The task force recommended moving all financial data to a central website that lets users choose the level of detail. Users, whether the public, members of Congress, or federal employees, would all have access to everything from summary tables to specific amounts spent on a certain project.
Breul said the success of websites like Recovery.gov is due to citizens’ ability to trace how their tax dollars are spent – in their districts or on programs they think are important. He said that level of access for all government financial data is critical.
He added that the consolidated financial report isn’t a best seller – steps should be taken to make it more approachable and user friendly such as adding colorful graphs and other visual aids.
The task force also found that the presentation of the information isn’t the only problem when it comes to creating a better understanding of the nation’s financial situation. They said undue focus on budget numbers, as bad as the debt may seem, actually creates a false sense of the country’s fiscal health.
Budget numbers are reported on a cash basis while the CFR is reported on an accrual basis. Accrual accounting takes time in to consideration – forcing agencies to take long term obligations or economic cycles into account. The CFR is the only federal accounting document to use accrual accounting – individual agencies only report budget numbers.
Cooper said every large organization in the country, from businesses to local governments, is required by law to use cash and accrual accounting. He said it’s the difference between looking at your checkbook balance versus your credit card debt.
Cooper said the government’s refusal to follow the standards it set for the rest of the business world is irresponsible hypocrisy.

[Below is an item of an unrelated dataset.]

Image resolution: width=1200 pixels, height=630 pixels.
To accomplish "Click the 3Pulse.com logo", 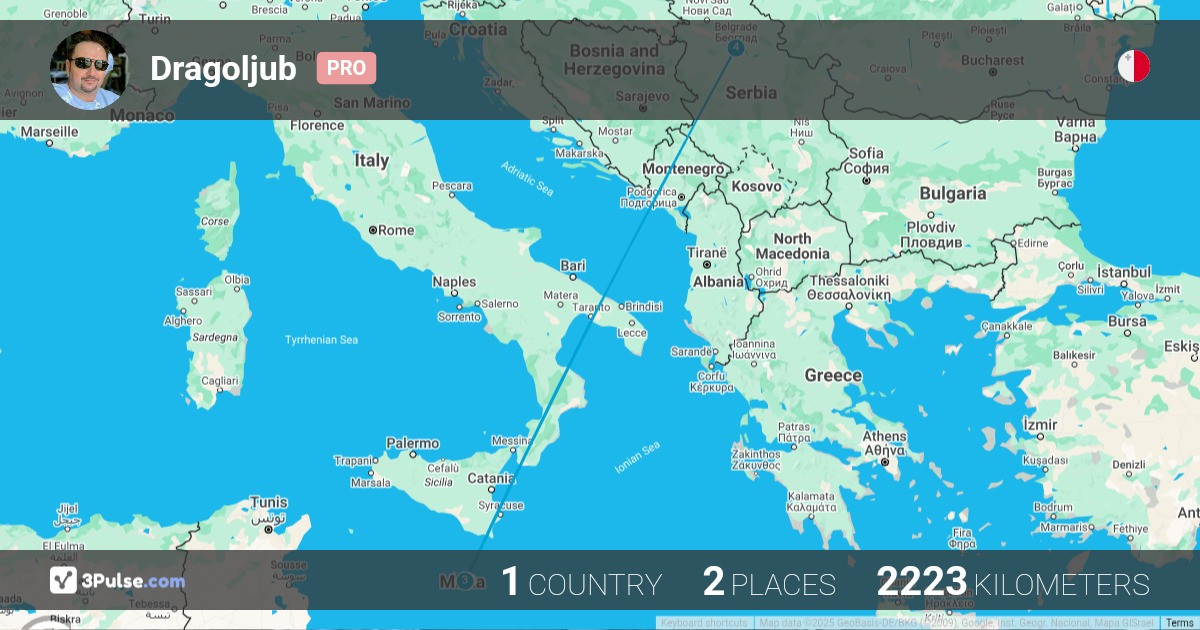I will [117, 580].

“According to cash accounting, our debt is on the order of $14 trillion,” Cooper said. “But if you look at our unfunded obligations, it’s more like $50, $60, who knows how many trillions of dollars. Our debt this year isn’t $1.5 trillion or so; it’s more like $2 trillion. When are we going to get real on these numbers? The business mantra is you can’t measure it you can’t manage it. We are refusing to measure the dimensions of our problem. It is not a lack of information, there is a willful blindness to that information.”
The task force also recommended listing spending by function rather than agency. It found users care more about the program the money is spend on than which agency does the spending.
FASAB wants to develop a way to link agency financial statements to performance measures to give users a better idea of whether or not the money is being spent wisely. They said numbers lack meaning when there is no context as to whether or not the spending had meaningful results.
Breul said this goal is in line with the recently passed Government Performance and Results Modernization Act. The law calls for OMB to develop governmentwide standards to measure agency performance and identify inefficient programs.
The subcommittee plans to hold a follow up hearing March 9 with the Government Accountability Office, OMB and the Treasury Department to look at specific ways to incorporate FASAB’s recommendations.